Direction:
Write out each of the rows below exactly as they appear, keeping every line in its original order.

* start Excerpted records *

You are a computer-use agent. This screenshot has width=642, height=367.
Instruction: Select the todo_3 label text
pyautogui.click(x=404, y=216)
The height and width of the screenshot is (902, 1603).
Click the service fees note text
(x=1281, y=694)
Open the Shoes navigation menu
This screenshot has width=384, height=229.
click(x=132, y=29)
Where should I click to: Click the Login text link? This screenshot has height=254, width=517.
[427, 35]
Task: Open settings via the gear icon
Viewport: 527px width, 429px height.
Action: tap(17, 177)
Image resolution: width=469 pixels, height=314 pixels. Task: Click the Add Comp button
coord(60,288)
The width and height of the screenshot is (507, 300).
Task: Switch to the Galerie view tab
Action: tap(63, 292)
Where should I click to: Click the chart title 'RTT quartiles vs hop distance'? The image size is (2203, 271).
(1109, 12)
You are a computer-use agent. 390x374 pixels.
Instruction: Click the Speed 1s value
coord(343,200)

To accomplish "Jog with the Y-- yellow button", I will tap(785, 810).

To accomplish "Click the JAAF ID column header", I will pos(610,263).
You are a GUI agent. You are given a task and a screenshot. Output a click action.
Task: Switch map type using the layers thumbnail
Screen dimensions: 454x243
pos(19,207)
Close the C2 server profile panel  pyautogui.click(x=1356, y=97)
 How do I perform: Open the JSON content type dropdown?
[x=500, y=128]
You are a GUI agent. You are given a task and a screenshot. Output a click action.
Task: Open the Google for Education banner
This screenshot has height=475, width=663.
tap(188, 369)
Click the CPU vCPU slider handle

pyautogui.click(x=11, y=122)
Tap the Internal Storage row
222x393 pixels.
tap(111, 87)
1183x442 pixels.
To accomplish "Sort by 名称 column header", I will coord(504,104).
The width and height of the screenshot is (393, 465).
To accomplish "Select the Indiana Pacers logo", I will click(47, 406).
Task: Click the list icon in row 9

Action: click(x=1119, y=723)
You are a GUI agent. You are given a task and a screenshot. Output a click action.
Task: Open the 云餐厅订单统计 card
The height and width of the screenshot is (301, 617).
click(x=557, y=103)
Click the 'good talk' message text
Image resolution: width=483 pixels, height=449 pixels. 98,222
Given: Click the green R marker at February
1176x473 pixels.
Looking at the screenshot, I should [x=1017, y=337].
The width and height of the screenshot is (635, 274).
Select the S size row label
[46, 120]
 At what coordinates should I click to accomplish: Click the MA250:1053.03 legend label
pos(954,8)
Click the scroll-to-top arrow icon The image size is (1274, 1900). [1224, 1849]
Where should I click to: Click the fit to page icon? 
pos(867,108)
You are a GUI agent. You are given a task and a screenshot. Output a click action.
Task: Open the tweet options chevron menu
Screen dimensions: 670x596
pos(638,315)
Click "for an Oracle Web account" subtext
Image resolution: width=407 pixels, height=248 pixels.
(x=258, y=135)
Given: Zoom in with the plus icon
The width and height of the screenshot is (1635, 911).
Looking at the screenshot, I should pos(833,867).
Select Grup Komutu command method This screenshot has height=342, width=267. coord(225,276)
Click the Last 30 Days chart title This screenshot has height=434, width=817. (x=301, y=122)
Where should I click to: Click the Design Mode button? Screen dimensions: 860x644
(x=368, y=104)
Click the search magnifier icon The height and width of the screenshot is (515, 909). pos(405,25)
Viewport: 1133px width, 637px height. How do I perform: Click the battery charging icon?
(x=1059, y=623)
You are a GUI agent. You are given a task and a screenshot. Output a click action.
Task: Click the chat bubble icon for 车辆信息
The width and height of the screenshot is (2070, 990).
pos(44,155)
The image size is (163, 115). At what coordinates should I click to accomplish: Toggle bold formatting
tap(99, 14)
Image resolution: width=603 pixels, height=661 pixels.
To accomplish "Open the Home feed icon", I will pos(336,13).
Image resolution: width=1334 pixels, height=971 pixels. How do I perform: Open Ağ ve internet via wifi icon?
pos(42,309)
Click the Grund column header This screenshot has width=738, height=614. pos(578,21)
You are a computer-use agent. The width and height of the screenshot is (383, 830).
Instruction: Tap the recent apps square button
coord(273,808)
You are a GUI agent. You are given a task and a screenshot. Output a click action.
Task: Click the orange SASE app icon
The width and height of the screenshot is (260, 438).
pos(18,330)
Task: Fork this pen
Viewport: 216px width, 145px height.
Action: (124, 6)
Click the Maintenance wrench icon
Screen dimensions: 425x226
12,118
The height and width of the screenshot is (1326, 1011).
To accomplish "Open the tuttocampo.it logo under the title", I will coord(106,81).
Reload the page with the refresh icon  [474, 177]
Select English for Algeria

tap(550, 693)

* end Excerpted records *

Task result:
You are a computer-use agent. This screenshot has width=642, height=367.
Instruction: Select the todo_3 label text
pyautogui.click(x=404, y=216)
The height and width of the screenshot is (902, 1603).
Click the service fees note text
(x=1281, y=694)
Open the Shoes navigation menu
This screenshot has width=384, height=229.
click(x=132, y=29)
Where should I click to: Click the Login text link? This screenshot has height=254, width=517.
[427, 35]
Task: Open settings via the gear icon
Viewport: 527px width, 429px height.
Action: tap(17, 177)
Image resolution: width=469 pixels, height=314 pixels. Task: Click the Add Comp button
coord(60,288)
The width and height of the screenshot is (507, 300).
Task: Switch to the Galerie view tab
Action: tap(63, 292)
Where should I click to: Click the chart title 'RTT quartiles vs hop distance'? The image size is (2203, 271).
(1109, 12)
You are a computer-use agent. 390x374 pixels.
Instruction: Click the Speed 1s value
coord(343,200)

To accomplish "Jog with the Y-- yellow button", I will tap(785, 810).

To accomplish "Click the JAAF ID column header", I will pos(610,263).
You are a GUI agent. You are given a task and a screenshot. Output a click action.
Task: Switch map type using the layers thumbnail
Screen dimensions: 454x243
pos(19,207)
Close the C2 server profile panel  pyautogui.click(x=1356, y=97)
 How do I perform: Open the JSON content type dropdown?
[x=500, y=128]
You are a GUI agent. You are given a task and a screenshot. Output a click action.
Task: Open the Google for Education banner
This screenshot has height=475, width=663.
tap(188, 369)
Click the CPU vCPU slider handle

pyautogui.click(x=11, y=122)
Tap the Internal Storage row
222x393 pixels.
tap(111, 87)
1183x442 pixels.
To accomplish "Sort by 名称 column header", I will coord(504,104).
The width and height of the screenshot is (393, 465).
To accomplish "Select the Indiana Pacers logo", I will click(47, 406).
Task: Click the list icon in row 9

Action: click(x=1119, y=723)
You are a GUI agent. You are given a task and a screenshot. Output a click action.
Task: Open the 云餐厅订单统计 card
The height and width of the screenshot is (301, 617).
click(x=557, y=103)
Click the 'good talk' message text
Image resolution: width=483 pixels, height=449 pixels. 98,222
Given: Click the green R marker at February
1176x473 pixels.
Looking at the screenshot, I should [x=1017, y=337].
The width and height of the screenshot is (635, 274).
Select the S size row label
[46, 120]
 At what coordinates should I click to accomplish: Click the MA250:1053.03 legend label
pos(954,8)
Click the scroll-to-top arrow icon The image size is (1274, 1900). [1224, 1849]
Where should I click to: Click the fit to page icon? 
pos(867,108)
You are a GUI agent. You are given a task and a screenshot. Output a click action.
Task: Open the tweet options chevron menu
Screen dimensions: 670x596
pos(638,315)
Click "for an Oracle Web account" subtext
Image resolution: width=407 pixels, height=248 pixels.
(x=258, y=135)
Given: Zoom in with the plus icon
The width and height of the screenshot is (1635, 911).
Looking at the screenshot, I should pos(833,867).
Select Grup Komutu command method This screenshot has height=342, width=267. coord(225,276)
Click the Last 30 Days chart title This screenshot has height=434, width=817. (x=301, y=122)
Where should I click to: Click the Design Mode button? Screen dimensions: 860x644
(x=368, y=104)
Click the search magnifier icon The height and width of the screenshot is (515, 909). pos(405,25)
Viewport: 1133px width, 637px height. How do I perform: Click the battery charging icon?
(x=1059, y=623)
You are a GUI agent. You are given a task and a screenshot. Output a click action.
Task: Click the chat bubble icon for 车辆信息
The width and height of the screenshot is (2070, 990).
pos(44,155)
The image size is (163, 115). At what coordinates should I click to accomplish: Toggle bold formatting
tap(99, 14)
Image resolution: width=603 pixels, height=661 pixels.
To accomplish "Open the Home feed icon", I will pos(336,13).
Image resolution: width=1334 pixels, height=971 pixels. How do I perform: Open Ağ ve internet via wifi icon?
pos(42,309)
Click the Grund column header This screenshot has width=738, height=614. pos(578,21)
You are a computer-use agent. The width and height of the screenshot is (383, 830).
Instruction: Tap the recent apps square button
coord(273,808)
You are a GUI agent. You are given a task and a screenshot. Output a click action.
Task: Click the orange SASE app icon
The width and height of the screenshot is (260, 438).
pos(18,330)
Task: Fork this pen
Viewport: 216px width, 145px height.
Action: (124, 6)
Click the Maintenance wrench icon
Screen dimensions: 425x226
12,118
The height and width of the screenshot is (1326, 1011).
To accomplish "Open the tuttocampo.it logo under the title", I will coord(106,81).
Reload the page with the refresh icon  [474, 177]
Select English for Algeria

tap(550, 693)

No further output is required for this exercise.